Environmental critic Scott Slovic scheduled for lecture

By Marc Speir
University News Service
October 12, 2007


Scott Slovic

 

American environmental literature critic Scott Slovic will deliver a speech at the Southwestern Writer’s Collection on the seventh floor of the Alkek Library at Texas State University-San Marcos on Thursday, Oct. 25 at 3:30 p.m. The event is free and open to the public.

Slovic grew up in Eugene, Ore., where he spent his youth hiking in the Cascades and training for competition as a long distance runner. Currently, he is professor of literature and environment at the University of Nevada in Reno, where he chairs the graduate program in literature and the environment.

Slovic is author and editor of 12 books and was director of the Center for Environmental Arts and Humanities at Nevada from 1995 to 2002. His research specialties include American environmental literature, the relation between narrative discourse and environmental values, environmental experience and rhetoric, and autobiographies of environmental writers.

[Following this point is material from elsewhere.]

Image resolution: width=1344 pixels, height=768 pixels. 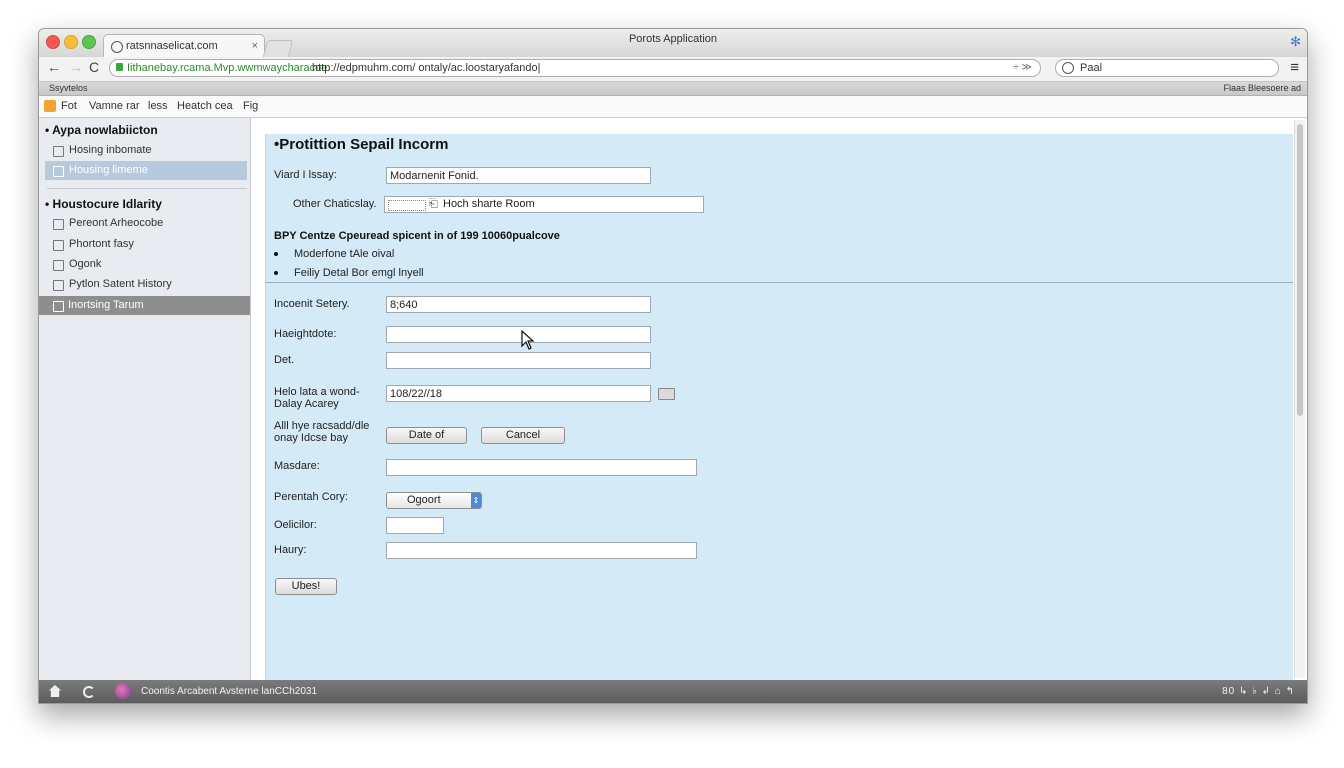 I want to click on bullet-item-2: Feiliy Detal Bor emgl lnyell, so click(x=384, y=274).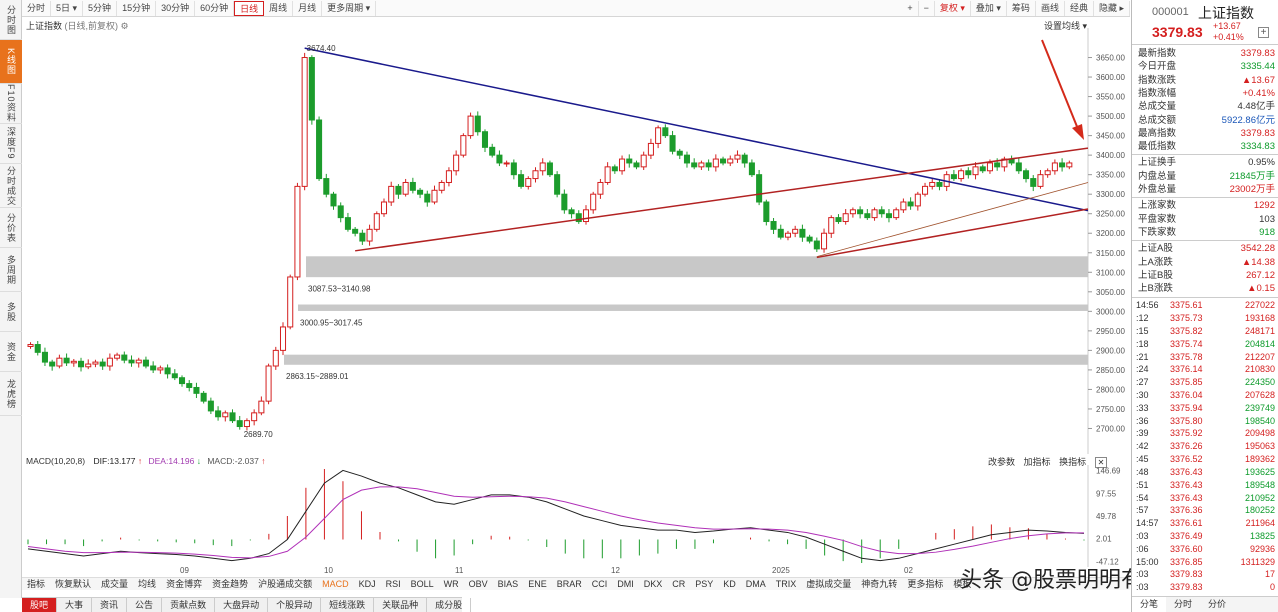  Describe the element at coordinates (828, 584) in the screenshot. I see `indicator-tab-24: 虚拟成交量` at that location.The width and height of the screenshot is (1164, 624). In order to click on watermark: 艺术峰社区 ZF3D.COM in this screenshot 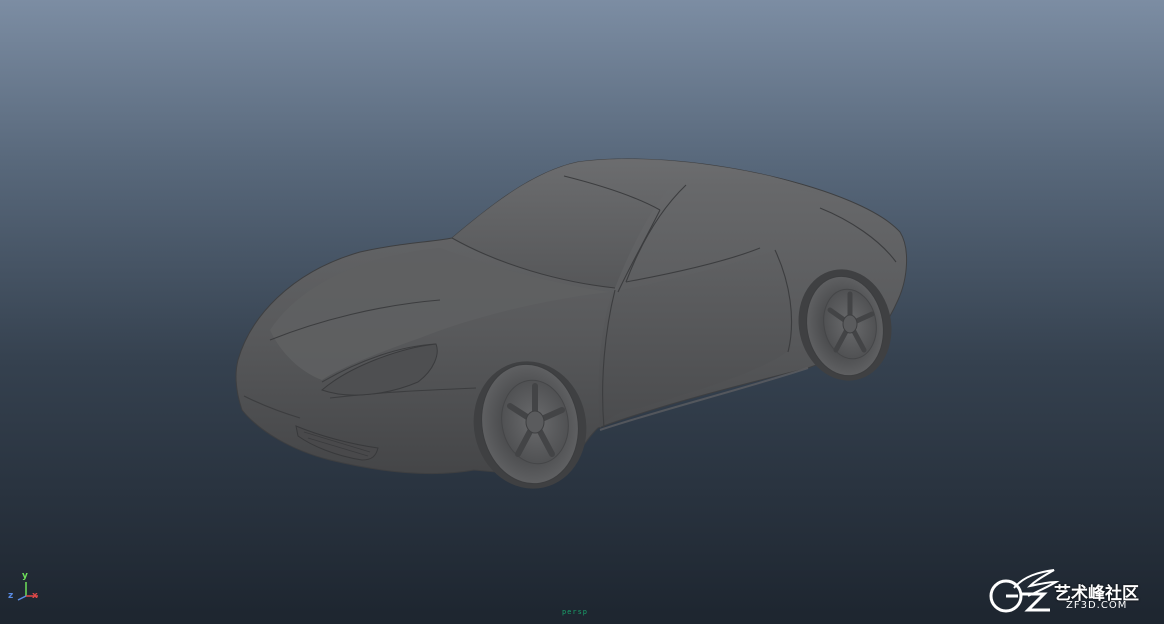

Slovic studies such contemporary authors as Loren Eiseley, Edward Abbey, Annie Dillard, Wendell Berry, Barry Lopez, Terry Tempest Williams, John Daniel, Rick Bass, Gary Paul Nabhan and Alison Hawthorne Deming.

His current work focuses on the psychological, philosophical and rhetorical aspects of environmental literature, extending the work of his first book, Seeking Awareness in American Nature Writing. He is also preparing two collections of his revised articles from the past decade, as well as a book on Yucca Mountain, the proposed nuclear waste repository in southern Nevada.

Slovic and Great Basin National Park Ranger Roberta Moore recently co-edited Wild Nevada: Testimony on Behalf of the Desert. His other works include What’s Nature Worth: Narrative Expressions of Environmental Values, Literature and the Environment, The ISLE Reader: Ecocriticism, 1993-2003, and Getting Over the Color Green: Contemporary Environmental Literature of the Southwest, among others.

Events are sponsored by the Therese Kayser Lindsey Chair of Literature in conjunction with the Department of English.